Saved data entries:
───
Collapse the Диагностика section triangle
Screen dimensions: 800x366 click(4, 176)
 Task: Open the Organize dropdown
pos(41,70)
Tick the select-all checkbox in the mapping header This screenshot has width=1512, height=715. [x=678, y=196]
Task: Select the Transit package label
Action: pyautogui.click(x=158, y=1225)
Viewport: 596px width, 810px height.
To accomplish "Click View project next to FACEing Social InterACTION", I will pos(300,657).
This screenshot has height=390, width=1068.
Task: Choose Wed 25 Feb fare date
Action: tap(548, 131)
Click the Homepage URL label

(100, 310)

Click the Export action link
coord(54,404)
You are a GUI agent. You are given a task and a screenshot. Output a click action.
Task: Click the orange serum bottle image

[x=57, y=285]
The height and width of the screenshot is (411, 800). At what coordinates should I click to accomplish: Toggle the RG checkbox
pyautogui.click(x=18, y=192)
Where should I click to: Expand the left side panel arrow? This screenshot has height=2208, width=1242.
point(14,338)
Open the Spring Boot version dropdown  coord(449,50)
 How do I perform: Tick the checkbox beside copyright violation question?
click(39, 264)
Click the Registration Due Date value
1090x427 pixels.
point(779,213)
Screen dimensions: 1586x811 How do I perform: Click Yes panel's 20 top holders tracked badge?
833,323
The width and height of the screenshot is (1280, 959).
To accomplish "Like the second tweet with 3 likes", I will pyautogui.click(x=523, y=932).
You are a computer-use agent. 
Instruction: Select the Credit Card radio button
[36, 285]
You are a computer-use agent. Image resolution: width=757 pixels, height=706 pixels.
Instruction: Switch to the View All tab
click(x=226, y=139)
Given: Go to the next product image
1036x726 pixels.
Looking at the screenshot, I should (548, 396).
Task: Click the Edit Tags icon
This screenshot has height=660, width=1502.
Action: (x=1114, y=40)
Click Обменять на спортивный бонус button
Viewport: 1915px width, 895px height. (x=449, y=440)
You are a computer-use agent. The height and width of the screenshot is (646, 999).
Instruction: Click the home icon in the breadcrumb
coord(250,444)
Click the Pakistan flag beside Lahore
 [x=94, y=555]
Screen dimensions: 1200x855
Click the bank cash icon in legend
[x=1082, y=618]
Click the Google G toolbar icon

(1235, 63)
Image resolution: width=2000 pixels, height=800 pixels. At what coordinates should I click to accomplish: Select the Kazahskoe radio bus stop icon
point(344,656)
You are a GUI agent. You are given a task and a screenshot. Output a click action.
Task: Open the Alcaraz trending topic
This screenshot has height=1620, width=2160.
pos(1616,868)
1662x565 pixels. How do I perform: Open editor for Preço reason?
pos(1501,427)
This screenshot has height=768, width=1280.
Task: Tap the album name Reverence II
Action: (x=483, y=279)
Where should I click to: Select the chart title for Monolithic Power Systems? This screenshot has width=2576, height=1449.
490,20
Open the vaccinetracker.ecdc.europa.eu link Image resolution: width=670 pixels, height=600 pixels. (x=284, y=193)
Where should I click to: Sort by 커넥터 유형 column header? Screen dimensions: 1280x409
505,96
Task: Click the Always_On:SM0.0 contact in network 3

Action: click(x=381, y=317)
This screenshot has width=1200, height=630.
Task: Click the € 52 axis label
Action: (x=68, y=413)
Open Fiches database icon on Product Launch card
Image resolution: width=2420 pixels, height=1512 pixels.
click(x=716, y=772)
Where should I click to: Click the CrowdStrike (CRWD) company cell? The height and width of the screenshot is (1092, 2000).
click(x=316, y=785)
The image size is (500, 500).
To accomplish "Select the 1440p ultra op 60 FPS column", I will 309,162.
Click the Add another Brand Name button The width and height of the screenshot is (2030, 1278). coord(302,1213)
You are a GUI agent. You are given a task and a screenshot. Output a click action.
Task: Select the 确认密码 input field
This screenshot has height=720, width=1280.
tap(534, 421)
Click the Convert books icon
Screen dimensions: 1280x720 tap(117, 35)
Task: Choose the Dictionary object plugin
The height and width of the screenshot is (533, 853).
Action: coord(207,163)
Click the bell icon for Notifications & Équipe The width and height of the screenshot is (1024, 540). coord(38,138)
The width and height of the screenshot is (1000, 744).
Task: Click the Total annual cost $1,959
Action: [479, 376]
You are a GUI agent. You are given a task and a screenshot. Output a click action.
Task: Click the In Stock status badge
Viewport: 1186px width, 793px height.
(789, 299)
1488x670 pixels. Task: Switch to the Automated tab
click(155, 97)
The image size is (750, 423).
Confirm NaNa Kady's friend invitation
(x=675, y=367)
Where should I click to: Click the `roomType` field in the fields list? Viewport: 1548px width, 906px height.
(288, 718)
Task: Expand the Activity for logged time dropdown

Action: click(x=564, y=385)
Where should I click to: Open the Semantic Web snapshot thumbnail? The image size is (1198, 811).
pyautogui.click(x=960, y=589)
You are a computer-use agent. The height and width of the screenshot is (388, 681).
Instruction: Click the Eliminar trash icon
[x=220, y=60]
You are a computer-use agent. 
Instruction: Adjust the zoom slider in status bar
───
- **Task statement**
From the line containing "Task: Click the In Stock status badge" down to the last line of the data, transcribe every line exactly; nothing else should appear.

- **Response area**
Task: Click the In Stock status badge
Viewport: 1186px width, 793px height.
(789, 299)
1488x670 pixels. Task: Switch to the Automated tab
click(155, 97)
The image size is (750, 423).
Confirm NaNa Kady's friend invitation
(x=675, y=367)
Where should I click to: Click the `roomType` field in the fields list? Viewport: 1548px width, 906px height.
(288, 718)
Task: Expand the Activity for logged time dropdown

Action: click(x=564, y=385)
Where should I click to: Open the Semantic Web snapshot thumbnail? The image size is (1198, 811).
pyautogui.click(x=960, y=589)
You are a computer-use agent. The height and width of the screenshot is (388, 681).
Instruction: Click the Eliminar trash icon
[x=220, y=60]
You are a computer-use agent. 
Instruction: Adjust the zoom slider in status bar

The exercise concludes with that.